Sunday, February 12, 2012
Men of Tomorrow: Geeks, Gangsters, and the Birth of the Comic Book by Gerard Jones (2004)
Comic books are the enduring passion of my life. I love and am knowledgeable about other stuff, but it's always come back to comics since I was a little kid. I can't read enough of them, or about them. There's been a fairly steady supply of comic book books since Jules Feiffer's The Great Comic Book Heroes in the 1960s. Up through the '80s, these books tended to focus on the Golden Age of Comics, from before World War II until the Wertham crusade killed EC and company in the 1950s. A couple of fans named Will Jacobs and Gerard Jones took it upon themselves to write a book that chronicled the Silver Age, emphasizing basic history and story critiques. In the 90s, Jones authored a heavily revised version of their book, The Comic Book Heroes: The First History of Modern Comic Books - From the Silver Age to the Present. It remains my favorite of the genre, as hindsight allowed Jones to speak about comic history from the 1950s-90s not as a fan, but as a veteran of the industry with inside information and the critical eye that comes from choosing an early retirement from the game.

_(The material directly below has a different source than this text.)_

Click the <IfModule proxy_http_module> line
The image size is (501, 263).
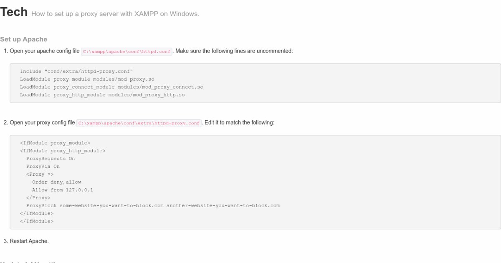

With Men of Tomorrow, Gerard Jones seems to want to fill in the gap in his exploration of industry history by offering his take on the Golden Age. It's a vastly different book from Heroes, though. Jones' focus is far more narrow, his primary subjects being Superman creators Jerry Siegel and Joe Shuster, and Superman owners Harry Donenfeld and Jack Liebowitz. Two of these guys were among the first generation raised within geek culture. The other two grew up on the mean streets, and discovered very different but ultimately extremely complimentary ways to hustle their way uptown. Siegel was a mama's boy with anger issues whose small victories were forever overshadowed by his loss of Superman. Shuster had bigger problems, like slowly going blind. Donenfeld was an attention whore who mingled with mobsters and found his first great success with girlie magazines and spicy pulp fiction. Liebowitz watched his father struggle for the cause of socialism, and decided he preferred a sort of compassionate capitalism. A fair amount of drama can be found in these men and their associations.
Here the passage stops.